** TEXT SEGMENT **
※ ※ ※

Doing things Jewishly does not appear to be much of a hindrance to international Jews outside of Israel. So why is there is since that one can only do Jewishly things in Israel, as if such is looked upon with distain elsewhere in the world? Certainly I can find instances of animosity towards Jews on racial and religious grounds, elsewhere in the world as well as I can find the same examples within Israel towards Gentiles.

But once again, I’m not arguing against the Jewish state. But the unethical context of a race state.

Danholo wrote:The Zionist movement has indeed twisted Jewish dogma; it has taken world Jewry and used a perverted Western idea of a nation state and tried to make one along those lines for Jews. It has worked for Jews as it does for Arabs; i.e. not at all. Israel's fate was never to have this place and take it for granted.

※ ※ ※

** DATASET ENTRIES **
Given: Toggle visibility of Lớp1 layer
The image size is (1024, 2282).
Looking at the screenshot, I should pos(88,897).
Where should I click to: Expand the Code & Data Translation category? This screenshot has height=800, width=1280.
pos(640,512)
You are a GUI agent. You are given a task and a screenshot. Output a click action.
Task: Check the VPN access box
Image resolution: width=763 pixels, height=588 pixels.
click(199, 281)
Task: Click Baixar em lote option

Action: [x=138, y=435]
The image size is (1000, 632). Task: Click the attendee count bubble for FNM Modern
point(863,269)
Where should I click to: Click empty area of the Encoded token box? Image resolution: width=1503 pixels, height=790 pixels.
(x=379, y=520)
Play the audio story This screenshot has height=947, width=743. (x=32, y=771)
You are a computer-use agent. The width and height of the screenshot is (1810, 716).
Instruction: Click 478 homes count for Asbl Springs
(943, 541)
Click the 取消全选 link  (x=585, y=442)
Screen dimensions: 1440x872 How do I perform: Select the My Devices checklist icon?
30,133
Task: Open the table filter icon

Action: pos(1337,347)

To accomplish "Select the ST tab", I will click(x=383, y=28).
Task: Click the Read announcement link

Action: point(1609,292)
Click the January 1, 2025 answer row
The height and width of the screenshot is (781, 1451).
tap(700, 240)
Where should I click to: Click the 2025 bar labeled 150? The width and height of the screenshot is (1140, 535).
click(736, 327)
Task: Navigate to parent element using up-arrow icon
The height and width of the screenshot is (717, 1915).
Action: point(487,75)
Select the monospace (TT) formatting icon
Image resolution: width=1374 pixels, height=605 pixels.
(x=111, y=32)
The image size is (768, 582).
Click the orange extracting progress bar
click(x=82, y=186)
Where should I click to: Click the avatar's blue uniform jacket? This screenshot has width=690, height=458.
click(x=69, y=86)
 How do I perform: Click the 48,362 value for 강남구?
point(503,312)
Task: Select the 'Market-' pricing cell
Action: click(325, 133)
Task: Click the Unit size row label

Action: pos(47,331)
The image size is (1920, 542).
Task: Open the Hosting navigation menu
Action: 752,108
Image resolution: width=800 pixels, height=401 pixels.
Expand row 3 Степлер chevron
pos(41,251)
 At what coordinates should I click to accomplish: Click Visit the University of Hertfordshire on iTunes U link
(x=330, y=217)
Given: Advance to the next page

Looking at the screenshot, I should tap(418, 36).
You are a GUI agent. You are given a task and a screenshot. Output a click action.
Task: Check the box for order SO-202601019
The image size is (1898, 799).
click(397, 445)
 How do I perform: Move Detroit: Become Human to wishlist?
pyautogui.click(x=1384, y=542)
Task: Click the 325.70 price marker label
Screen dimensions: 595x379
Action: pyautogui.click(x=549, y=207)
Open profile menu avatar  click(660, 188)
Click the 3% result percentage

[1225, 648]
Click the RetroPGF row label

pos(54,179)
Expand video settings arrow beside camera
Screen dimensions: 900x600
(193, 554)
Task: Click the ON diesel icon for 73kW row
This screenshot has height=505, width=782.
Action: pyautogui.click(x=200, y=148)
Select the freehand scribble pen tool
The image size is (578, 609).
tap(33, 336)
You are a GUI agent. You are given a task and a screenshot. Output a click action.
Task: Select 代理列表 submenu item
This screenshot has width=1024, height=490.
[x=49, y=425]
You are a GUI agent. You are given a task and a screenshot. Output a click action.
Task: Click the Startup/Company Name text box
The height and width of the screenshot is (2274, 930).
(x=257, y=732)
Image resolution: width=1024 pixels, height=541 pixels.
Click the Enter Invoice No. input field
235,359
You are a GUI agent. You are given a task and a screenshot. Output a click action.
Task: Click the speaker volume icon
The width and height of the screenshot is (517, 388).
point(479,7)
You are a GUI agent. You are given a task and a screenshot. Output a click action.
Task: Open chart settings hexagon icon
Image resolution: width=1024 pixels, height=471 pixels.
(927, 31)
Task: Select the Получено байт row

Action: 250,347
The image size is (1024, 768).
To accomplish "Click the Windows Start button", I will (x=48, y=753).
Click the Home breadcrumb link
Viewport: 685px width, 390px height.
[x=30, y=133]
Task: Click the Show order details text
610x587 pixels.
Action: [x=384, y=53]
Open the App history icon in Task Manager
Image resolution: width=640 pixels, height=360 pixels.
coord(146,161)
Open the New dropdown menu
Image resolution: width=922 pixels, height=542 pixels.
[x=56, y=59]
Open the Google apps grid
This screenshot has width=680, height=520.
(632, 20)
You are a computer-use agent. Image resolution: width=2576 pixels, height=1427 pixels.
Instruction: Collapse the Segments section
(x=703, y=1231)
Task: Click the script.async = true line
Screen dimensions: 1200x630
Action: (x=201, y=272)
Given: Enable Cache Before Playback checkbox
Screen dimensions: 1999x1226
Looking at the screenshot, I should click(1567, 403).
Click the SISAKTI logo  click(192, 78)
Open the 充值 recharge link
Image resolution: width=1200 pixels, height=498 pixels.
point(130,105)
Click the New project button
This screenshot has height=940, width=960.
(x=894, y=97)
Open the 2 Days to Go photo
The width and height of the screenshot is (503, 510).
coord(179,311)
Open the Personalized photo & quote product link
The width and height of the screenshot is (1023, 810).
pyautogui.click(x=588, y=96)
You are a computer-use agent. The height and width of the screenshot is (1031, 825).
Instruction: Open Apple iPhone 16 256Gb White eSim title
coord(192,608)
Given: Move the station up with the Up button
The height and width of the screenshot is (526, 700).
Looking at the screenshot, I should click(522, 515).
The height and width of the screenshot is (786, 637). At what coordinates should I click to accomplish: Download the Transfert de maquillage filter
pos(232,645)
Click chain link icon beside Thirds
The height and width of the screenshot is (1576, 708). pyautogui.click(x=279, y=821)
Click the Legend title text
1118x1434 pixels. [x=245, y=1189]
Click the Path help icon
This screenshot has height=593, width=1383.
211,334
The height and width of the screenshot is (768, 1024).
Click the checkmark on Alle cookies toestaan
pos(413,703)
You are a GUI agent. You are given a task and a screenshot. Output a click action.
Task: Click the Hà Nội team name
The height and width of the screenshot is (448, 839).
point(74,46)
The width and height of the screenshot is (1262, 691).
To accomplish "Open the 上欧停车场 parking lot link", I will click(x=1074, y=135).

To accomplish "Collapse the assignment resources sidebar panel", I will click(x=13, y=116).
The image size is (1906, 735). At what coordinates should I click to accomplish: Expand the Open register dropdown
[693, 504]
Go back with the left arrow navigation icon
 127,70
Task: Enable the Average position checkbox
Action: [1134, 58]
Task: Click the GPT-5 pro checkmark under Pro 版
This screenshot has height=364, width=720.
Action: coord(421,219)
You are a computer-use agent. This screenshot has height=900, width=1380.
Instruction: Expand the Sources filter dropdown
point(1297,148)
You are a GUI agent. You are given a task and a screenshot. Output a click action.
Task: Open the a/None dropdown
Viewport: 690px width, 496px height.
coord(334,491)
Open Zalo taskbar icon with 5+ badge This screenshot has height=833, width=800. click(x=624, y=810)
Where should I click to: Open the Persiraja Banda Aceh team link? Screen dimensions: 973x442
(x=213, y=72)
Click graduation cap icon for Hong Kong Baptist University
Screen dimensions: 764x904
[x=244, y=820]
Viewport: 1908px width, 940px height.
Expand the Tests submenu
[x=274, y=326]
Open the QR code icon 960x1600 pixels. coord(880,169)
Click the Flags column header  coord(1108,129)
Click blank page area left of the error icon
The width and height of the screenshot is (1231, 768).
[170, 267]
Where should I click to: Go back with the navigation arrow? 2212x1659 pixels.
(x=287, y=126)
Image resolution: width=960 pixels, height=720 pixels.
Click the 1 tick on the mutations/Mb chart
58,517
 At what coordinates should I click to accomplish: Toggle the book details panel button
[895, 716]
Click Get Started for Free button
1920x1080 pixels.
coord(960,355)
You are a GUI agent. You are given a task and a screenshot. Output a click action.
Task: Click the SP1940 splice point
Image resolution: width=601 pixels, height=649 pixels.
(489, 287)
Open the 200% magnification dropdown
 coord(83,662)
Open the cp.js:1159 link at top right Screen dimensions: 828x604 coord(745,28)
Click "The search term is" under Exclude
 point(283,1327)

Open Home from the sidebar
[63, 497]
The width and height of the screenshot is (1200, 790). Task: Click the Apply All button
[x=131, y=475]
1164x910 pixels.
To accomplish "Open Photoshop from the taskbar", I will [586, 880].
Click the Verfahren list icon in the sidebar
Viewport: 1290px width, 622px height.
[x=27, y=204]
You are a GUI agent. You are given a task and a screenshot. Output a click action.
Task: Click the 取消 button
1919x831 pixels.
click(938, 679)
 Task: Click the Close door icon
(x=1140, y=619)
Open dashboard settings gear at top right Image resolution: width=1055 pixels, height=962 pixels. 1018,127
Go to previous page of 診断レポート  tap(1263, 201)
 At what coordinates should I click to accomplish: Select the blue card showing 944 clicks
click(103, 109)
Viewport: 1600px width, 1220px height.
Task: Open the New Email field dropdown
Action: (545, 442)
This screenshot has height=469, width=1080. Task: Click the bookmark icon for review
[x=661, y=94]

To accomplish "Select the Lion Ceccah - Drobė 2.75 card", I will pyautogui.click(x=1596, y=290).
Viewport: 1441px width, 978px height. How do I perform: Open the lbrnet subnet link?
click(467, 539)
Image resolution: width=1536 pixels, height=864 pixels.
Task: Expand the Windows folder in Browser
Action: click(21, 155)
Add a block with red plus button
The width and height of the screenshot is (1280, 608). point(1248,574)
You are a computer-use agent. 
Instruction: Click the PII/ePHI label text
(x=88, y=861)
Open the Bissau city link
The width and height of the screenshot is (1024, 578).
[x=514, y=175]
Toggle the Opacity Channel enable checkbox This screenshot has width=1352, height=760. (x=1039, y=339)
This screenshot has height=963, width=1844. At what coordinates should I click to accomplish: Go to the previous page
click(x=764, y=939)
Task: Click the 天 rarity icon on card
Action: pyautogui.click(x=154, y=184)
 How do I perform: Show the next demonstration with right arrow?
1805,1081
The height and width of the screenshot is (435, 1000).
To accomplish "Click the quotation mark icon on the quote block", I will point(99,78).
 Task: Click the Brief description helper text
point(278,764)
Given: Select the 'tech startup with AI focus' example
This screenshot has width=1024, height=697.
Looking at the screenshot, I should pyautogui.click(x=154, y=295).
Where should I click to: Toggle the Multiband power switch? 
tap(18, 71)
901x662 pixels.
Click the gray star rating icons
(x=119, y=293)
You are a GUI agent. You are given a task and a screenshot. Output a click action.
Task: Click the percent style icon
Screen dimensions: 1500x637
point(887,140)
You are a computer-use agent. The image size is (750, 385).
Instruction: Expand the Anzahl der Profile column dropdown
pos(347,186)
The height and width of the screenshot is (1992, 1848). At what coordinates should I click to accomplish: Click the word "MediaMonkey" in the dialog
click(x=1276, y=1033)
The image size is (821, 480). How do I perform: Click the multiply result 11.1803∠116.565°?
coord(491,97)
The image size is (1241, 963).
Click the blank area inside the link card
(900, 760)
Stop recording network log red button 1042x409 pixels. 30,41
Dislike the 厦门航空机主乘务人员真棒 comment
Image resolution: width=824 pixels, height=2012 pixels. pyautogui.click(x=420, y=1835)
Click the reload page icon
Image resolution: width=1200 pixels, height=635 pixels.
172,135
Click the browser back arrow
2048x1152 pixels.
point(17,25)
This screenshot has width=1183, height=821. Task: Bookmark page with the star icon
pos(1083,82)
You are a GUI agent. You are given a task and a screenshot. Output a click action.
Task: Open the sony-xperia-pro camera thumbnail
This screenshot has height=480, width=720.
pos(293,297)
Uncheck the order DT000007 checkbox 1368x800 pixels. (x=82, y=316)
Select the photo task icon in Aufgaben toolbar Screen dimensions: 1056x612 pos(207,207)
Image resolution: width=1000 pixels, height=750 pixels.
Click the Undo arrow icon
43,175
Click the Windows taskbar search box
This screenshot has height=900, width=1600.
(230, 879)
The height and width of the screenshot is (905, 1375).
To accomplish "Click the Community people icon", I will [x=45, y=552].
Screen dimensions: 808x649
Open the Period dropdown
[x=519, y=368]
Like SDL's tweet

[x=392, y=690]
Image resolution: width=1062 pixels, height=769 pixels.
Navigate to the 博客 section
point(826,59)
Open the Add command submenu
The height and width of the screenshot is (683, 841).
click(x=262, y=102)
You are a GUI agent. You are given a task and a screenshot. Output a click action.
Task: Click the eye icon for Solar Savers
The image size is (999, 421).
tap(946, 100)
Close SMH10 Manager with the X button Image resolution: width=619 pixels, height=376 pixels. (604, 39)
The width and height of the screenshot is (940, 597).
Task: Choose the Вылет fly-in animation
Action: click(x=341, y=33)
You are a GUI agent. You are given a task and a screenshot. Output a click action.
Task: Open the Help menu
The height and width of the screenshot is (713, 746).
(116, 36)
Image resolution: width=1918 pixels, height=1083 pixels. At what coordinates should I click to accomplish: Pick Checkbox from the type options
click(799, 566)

※ ※ ※

** CHALLENGE A **
In the text on Zionism, what does Danholo say the Zionist movement has twisted?
** CHALLENGE B **
Name each group of people that the text on Zionism refers to with a plural noun, listing each one only once.
** CHALLENGE C **
Write out the part of the text on Zionism that begins at the words "Doing things Jewishly" and stops after "it for granted.".

** COMPLETE ANSWER A **
Jewish dogma.

** COMPLETE ANSWER B **
Jews, Gentiles, Arabs

** COMPLETE ANSWER C **
Doing things Jewishly does not appear to be much of a hindrance to international Jews outside of Israel. So why is there is since that one can only do Jewishly things in Israel, as if such is looked upon with distain elsewhere in the world? Certainly I can find instances of animosity towards Jews on racial and religious grounds, elsewhere in the world as well as I can find the same examples within Israel towards Gentiles.

But once again, I’m not arguing against the Jewish state. But the unethical context of a race state.

Danholo wrote:The Zionist movement has indeed twisted Jewish dogma; it has taken world Jewry and used a perverted Western idea of a nation state and tried to make one along those lines for Jews. It has worked for Jews as it does for Arabs; i.e. not at all. Israel's fate was never to have this place and take it for granted.